When the line with "Open More Options for cookies" appears below, start repeating lines exactly, and keep going through the line with "The width and"; add nothing outside that span.
:: THE DATA ::
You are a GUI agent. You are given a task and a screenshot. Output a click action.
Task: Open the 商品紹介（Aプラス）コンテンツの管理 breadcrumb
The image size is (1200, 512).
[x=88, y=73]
:::
:: THE DATA ::
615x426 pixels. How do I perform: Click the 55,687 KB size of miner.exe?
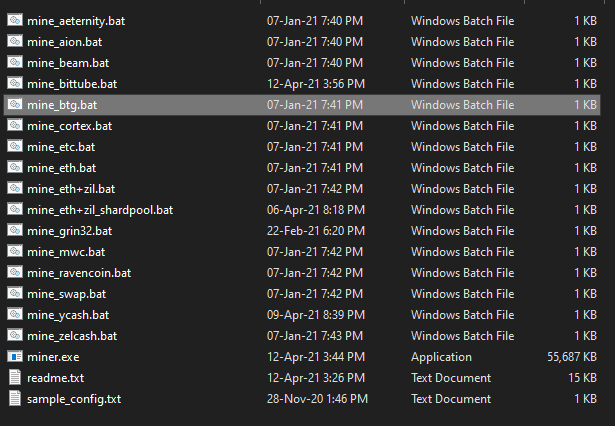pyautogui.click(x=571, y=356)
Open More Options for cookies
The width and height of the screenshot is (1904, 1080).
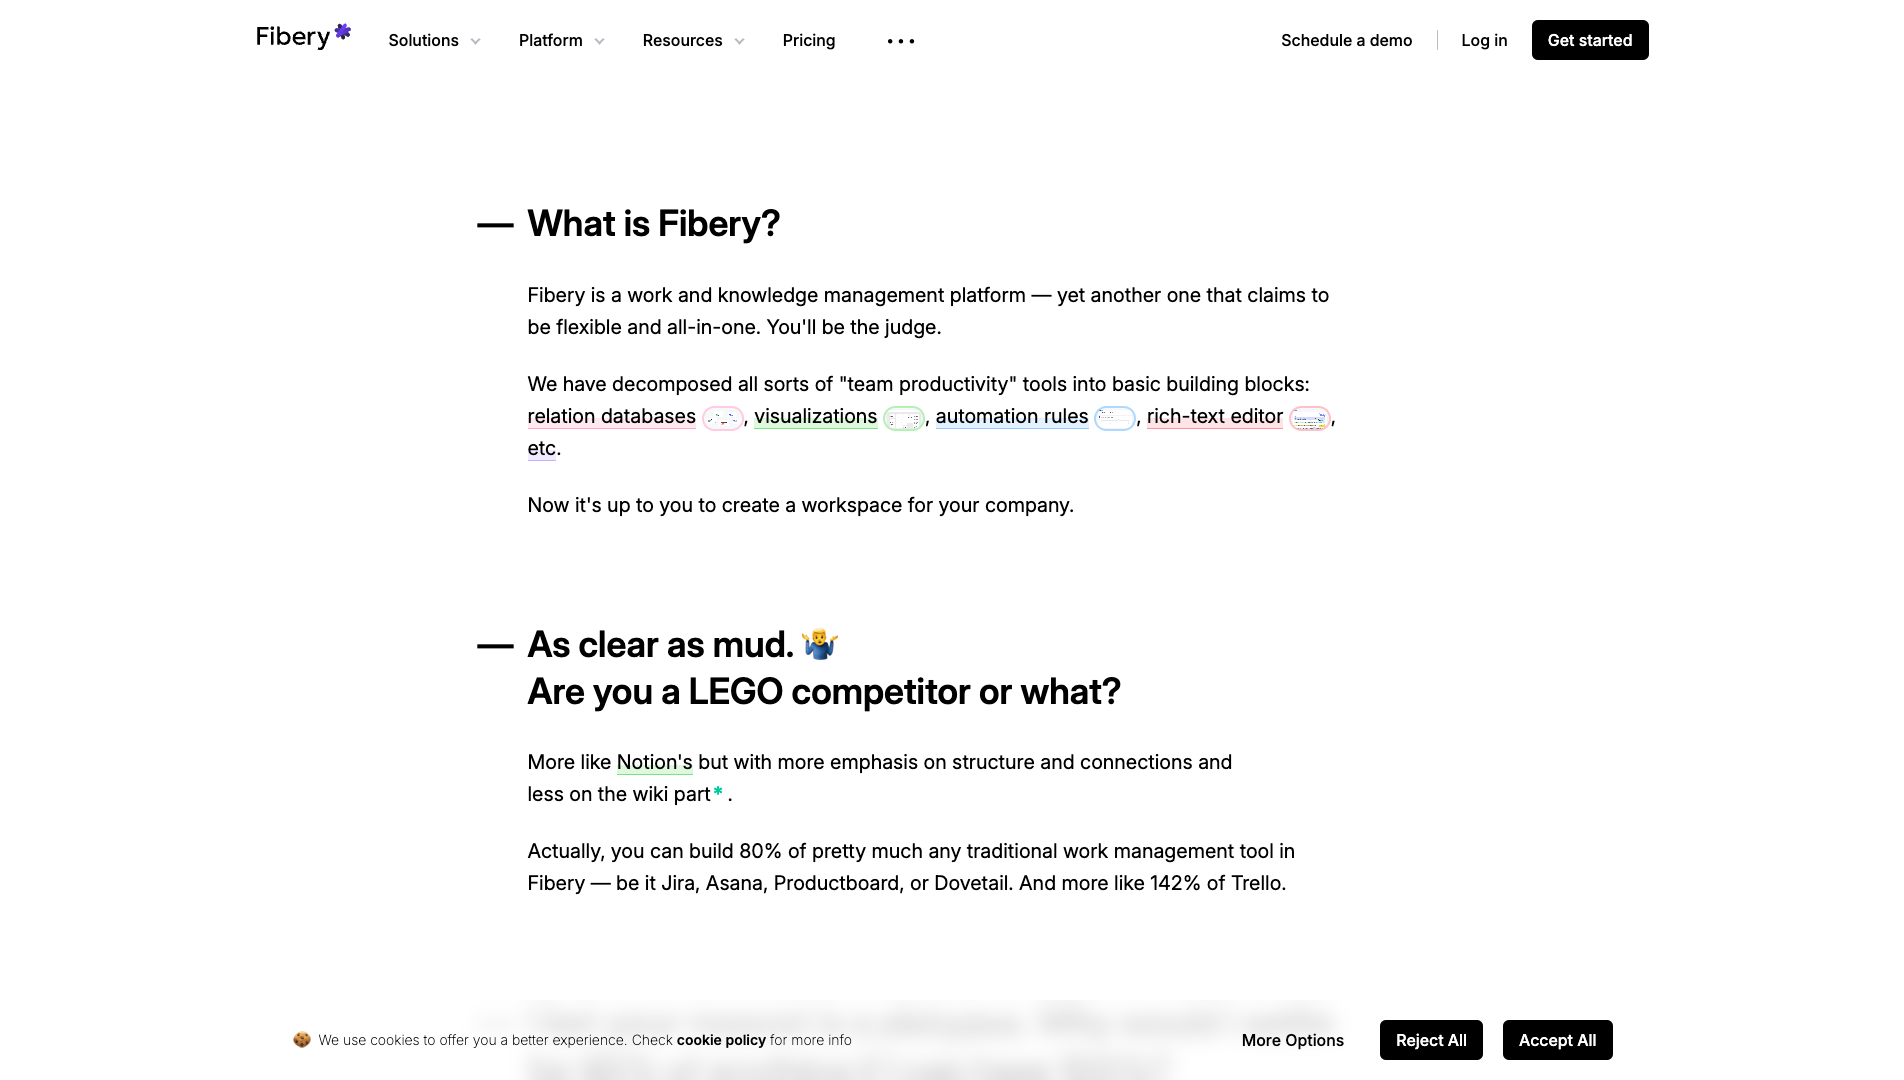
:::
# WRITTEN RESPONSE:
Open More Options for cookies
The width and height of the screenshot is (1904, 1080).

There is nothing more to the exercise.